***** SOURCE MATERIAL

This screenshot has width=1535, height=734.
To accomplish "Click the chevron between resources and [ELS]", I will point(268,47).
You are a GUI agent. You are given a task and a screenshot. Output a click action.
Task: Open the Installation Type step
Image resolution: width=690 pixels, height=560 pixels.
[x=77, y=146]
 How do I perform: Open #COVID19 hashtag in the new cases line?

**********
***** SOURCE MATERIAL

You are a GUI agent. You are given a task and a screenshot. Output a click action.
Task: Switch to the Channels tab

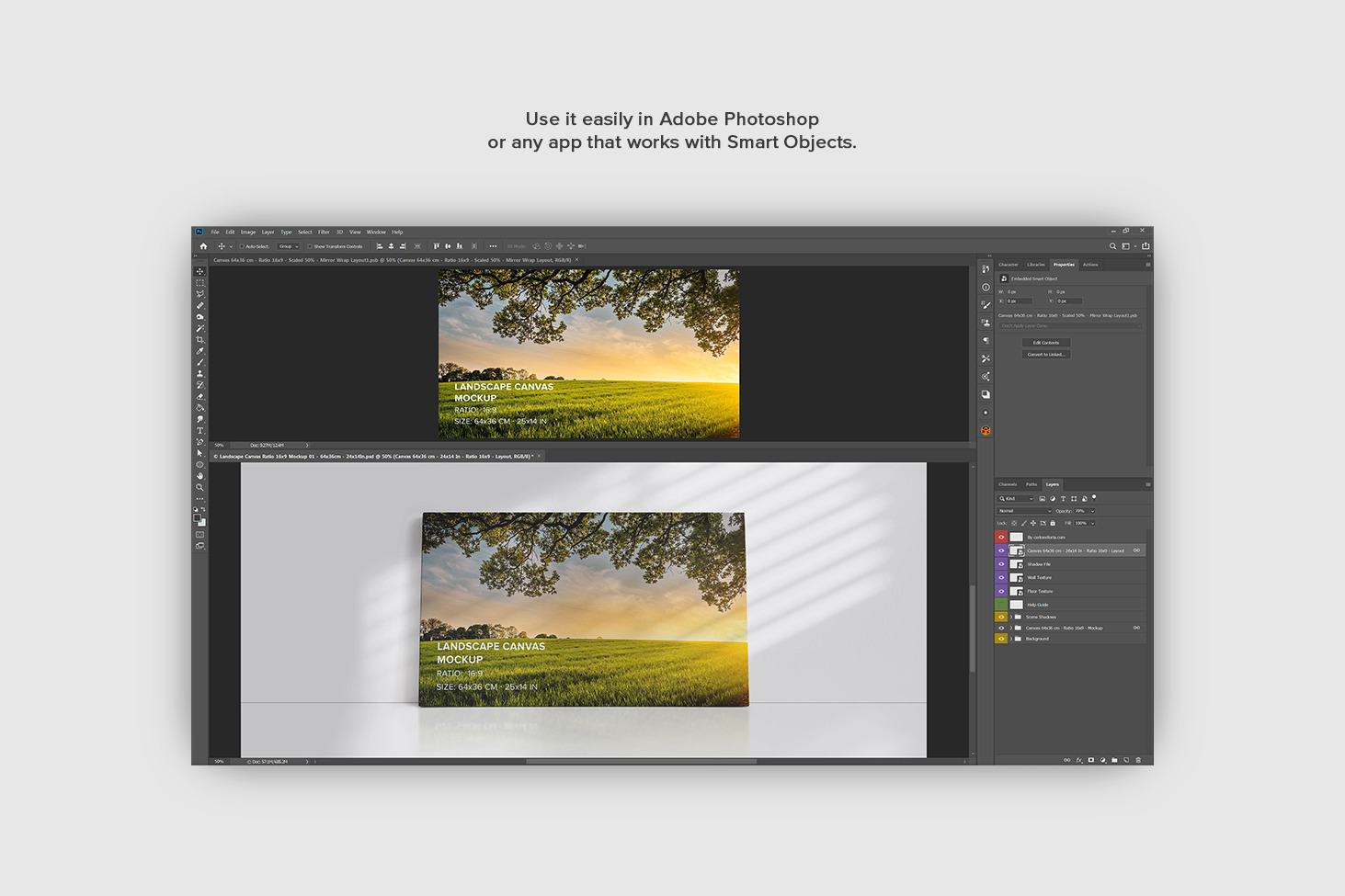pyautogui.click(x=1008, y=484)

**********

ACTION ITEM ->
Reproduce the entries above exactly, but only the lines between the line holding "This screenshot has width=1535, height=734." and the line holding "How do I perform: Open", inclusive.

YOUR SOLUTION ->
This screenshot has width=1535, height=734.
To accomplish "Click the chevron between resources and [ELS]", I will point(268,47).
You are a GUI agent. You are given a task and a screenshot. Output a click action.
Task: Open the Installation Type step
Image resolution: width=690 pixels, height=560 pixels.
[x=77, y=146]
 How do I perform: Open #COVID19 hashtag in the new cases line?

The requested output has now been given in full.